Baidu’s AI team taught a virtual agent just like a human would their baby

Baidu’s artificial intelligence research team has achieved a significant milestone: teaching a virtual agent “living” in a 2D environment how to navigate its world using natural language commands, by first teaching it language through positive and negative reinforcement. The especially exciting thing, according to the scientists, is that the agent ended up developing a “zero-shot learning ability,” which essentially means that the AI agent developed a basic sense of grammar.

You probably don’t remember it from personal experience because it happened when you were a baby, but this is basically how parents teach their kids when very young. You show them images, repeat words and, eventually, with enough positive reinforcement, the kid can associate those words with those images and voilà — it knows the names of things.

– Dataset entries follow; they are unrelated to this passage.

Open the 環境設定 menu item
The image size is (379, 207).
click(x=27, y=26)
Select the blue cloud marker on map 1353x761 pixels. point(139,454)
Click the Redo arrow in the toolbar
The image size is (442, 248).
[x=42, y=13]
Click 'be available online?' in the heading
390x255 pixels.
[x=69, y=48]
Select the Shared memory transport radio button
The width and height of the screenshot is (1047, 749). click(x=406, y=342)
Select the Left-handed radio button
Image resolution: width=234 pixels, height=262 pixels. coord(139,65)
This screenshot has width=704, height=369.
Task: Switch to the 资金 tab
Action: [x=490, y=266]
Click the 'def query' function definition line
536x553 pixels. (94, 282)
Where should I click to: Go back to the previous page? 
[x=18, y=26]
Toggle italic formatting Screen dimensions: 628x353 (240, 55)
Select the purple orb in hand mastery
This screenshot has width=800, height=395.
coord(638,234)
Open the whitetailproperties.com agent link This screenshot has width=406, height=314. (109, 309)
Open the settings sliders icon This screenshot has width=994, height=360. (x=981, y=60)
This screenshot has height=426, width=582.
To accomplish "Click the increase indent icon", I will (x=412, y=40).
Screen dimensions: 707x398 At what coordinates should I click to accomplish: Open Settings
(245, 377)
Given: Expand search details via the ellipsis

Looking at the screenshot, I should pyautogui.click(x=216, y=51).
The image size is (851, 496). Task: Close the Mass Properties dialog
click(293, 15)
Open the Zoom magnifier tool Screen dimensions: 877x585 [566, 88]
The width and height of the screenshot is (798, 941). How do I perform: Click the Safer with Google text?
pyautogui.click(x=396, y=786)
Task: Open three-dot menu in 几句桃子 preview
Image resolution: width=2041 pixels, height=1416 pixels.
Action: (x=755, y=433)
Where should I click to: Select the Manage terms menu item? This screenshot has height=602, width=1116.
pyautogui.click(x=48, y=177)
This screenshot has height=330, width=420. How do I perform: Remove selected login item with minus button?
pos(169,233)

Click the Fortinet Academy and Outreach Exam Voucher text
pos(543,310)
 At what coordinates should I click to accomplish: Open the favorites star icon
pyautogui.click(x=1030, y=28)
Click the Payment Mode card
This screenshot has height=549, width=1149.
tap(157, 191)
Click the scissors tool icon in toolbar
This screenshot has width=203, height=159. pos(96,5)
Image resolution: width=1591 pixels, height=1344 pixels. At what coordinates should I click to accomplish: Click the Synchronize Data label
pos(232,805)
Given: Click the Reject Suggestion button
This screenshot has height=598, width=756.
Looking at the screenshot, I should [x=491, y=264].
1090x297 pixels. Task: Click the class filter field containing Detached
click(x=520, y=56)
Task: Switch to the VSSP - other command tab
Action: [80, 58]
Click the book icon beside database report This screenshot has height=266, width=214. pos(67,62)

Baidu’s big breakthrough, though, is that the agent within its system can apply to new situations commands it’s learned — computers aren’t great at taking knowledge acquired before and applying it to new things. Here’s the explanation direct from Baidu’s own research team of why and how its system is different:

Applying past knowledge to a new task is very easy for humans but still difficult for current end-to-end learning machines. Although machines may know what a “dragon fruit” looks like, they can’t perform the task “cut the dragon fruit with a knife” unless they have been explicitly trained with the dataset containing this command. By contrast, our agent demonstrated the ability to transfer what they knew about the visual appearance of a dragon fruit as well as the task of “cut X with a knife” successfully, without explicitly being trained to perform “cut the dragon fruit with a knife.

The ability to generalize use of a skill used previously is no small feat for artificial intelligences. It’s a model that shows systems can learn and apply retained knowledge in a manner similar to humans, even if only in the limited realm of a simplistic, video game-like 2D environment. Which is very unlike me, in fact: I’ll never learn.